La señora limpia el mueble del salón y emplea un cuidado especial cuando sus manos llegan a la foto de su madre. Ésa no la raspa con la bayeta: la acaricia suavemente. Después, se acuerda de ella, vuelve a apretarle el nudo en el estómago de todos los días y hace memoria otra vez. Hace quince años que murió.
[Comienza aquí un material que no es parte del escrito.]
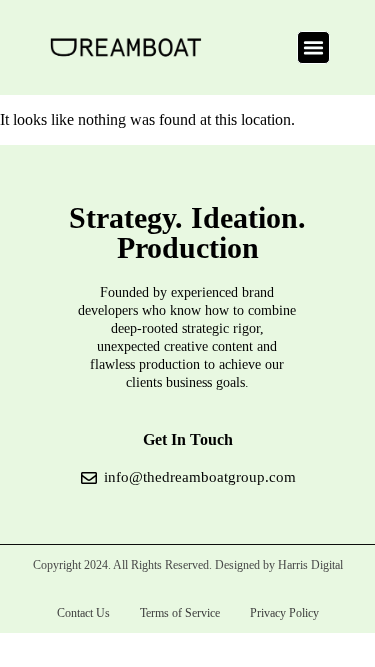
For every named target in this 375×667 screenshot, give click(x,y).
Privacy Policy (284, 613)
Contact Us (83, 613)
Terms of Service (180, 613)
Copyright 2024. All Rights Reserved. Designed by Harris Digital (188, 565)
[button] (314, 48)
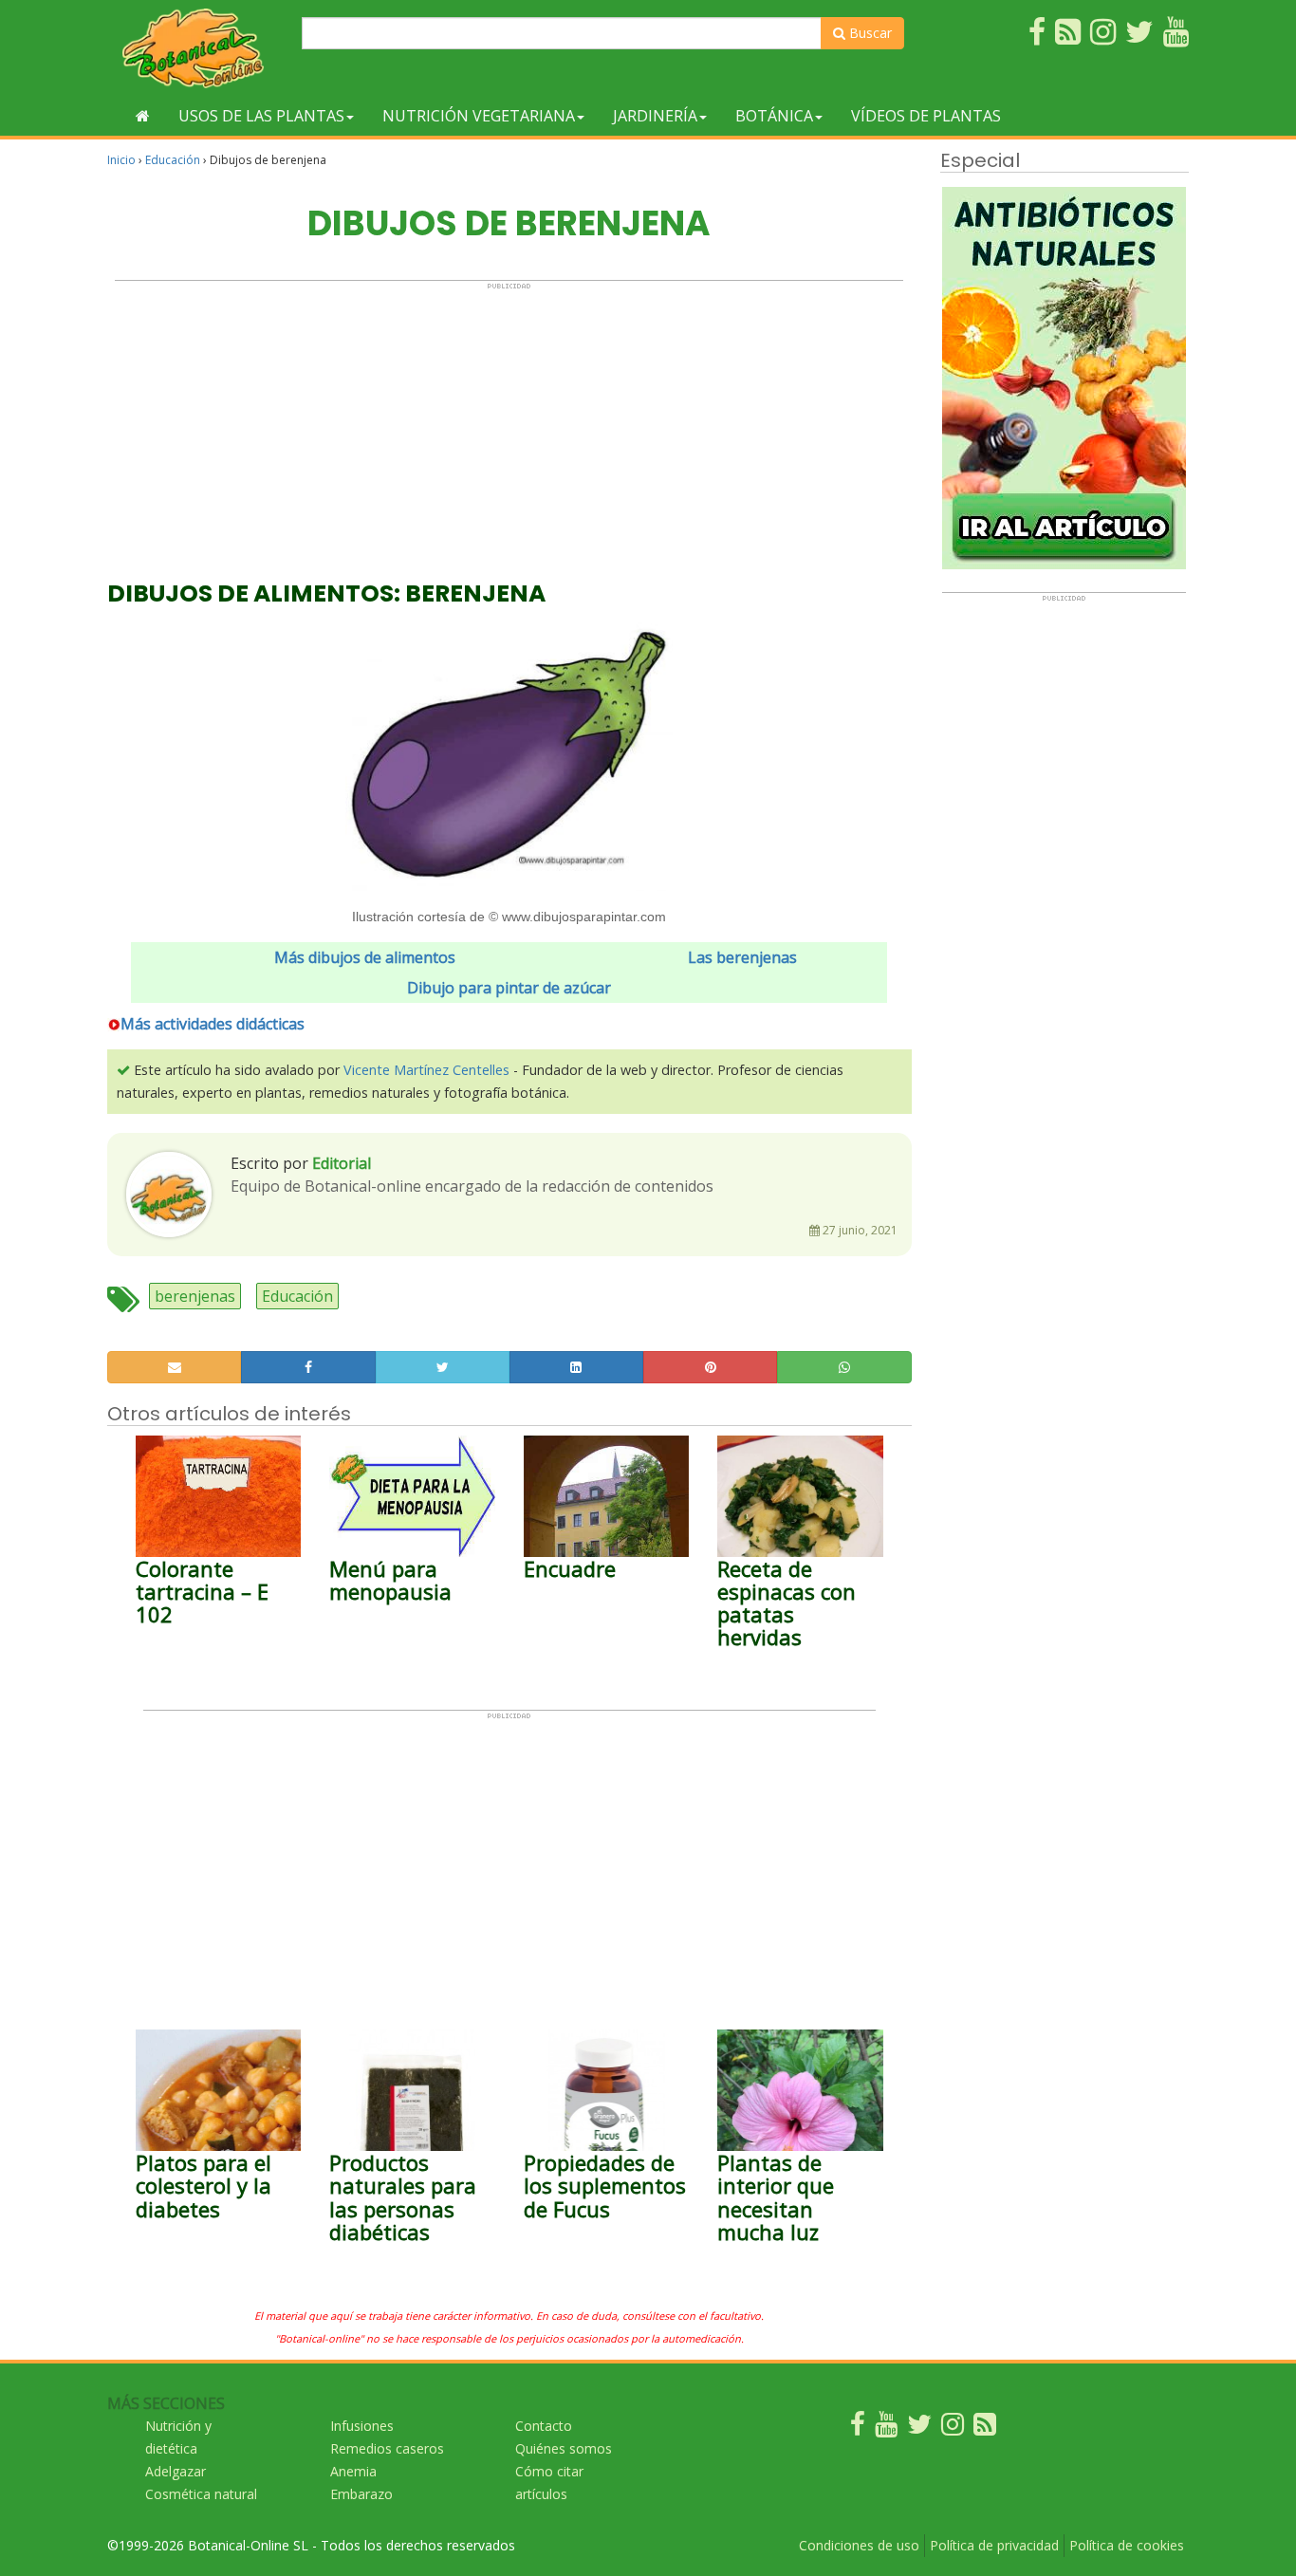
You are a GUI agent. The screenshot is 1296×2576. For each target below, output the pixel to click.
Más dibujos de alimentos (364, 957)
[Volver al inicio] (142, 116)
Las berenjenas (742, 957)
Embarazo (361, 2494)
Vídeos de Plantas (926, 115)
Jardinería (655, 115)
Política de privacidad (994, 2545)
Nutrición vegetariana (478, 115)
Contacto (543, 2426)
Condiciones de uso (859, 2545)
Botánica (774, 115)
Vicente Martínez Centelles (426, 1070)
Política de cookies (1126, 2545)
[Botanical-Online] (197, 48)
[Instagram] (952, 2428)
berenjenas (195, 1296)
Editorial (341, 1163)
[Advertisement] (509, 423)
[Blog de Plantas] (984, 2428)
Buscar (868, 33)
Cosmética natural (201, 2494)
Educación (172, 160)
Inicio (121, 160)
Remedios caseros (387, 2448)
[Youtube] (886, 2428)
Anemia (353, 2471)
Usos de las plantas (261, 115)
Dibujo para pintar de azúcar (509, 987)
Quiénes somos (563, 2448)
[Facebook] (857, 2428)
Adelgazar (175, 2471)
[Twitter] (919, 2428)
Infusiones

El ejercicio diario de memoria nostálgica
Lo siguiente es lo de siempre. El ejercicio diario de memoria nostálgica. La misma sensación de que la parte más dulce de la vida se ha marchado sin ni siquiera haberse dado cuenta. Sin haber hecho todo lo posible por disfrutarla. Son las 10.15 de la mañana y por su cabeza pasa de repente el recuerdo de su madre de joven, en el pueblo, cruzando con un mandil la cortina de la puerta de la calle y llamando a sus hijos varones a comer. Ese día, había arroz con cangrejos. Era verano, pegaba el sol fuerte del mediodía y olía a cocina de carbón, a vino de porrón y a jabón de lagarto.
La señora vuelve después a la realidad. Al tiempo contemporáneo, que es más hosco y que a veces se enquista con dolores articulares y recuerdos traicioneros.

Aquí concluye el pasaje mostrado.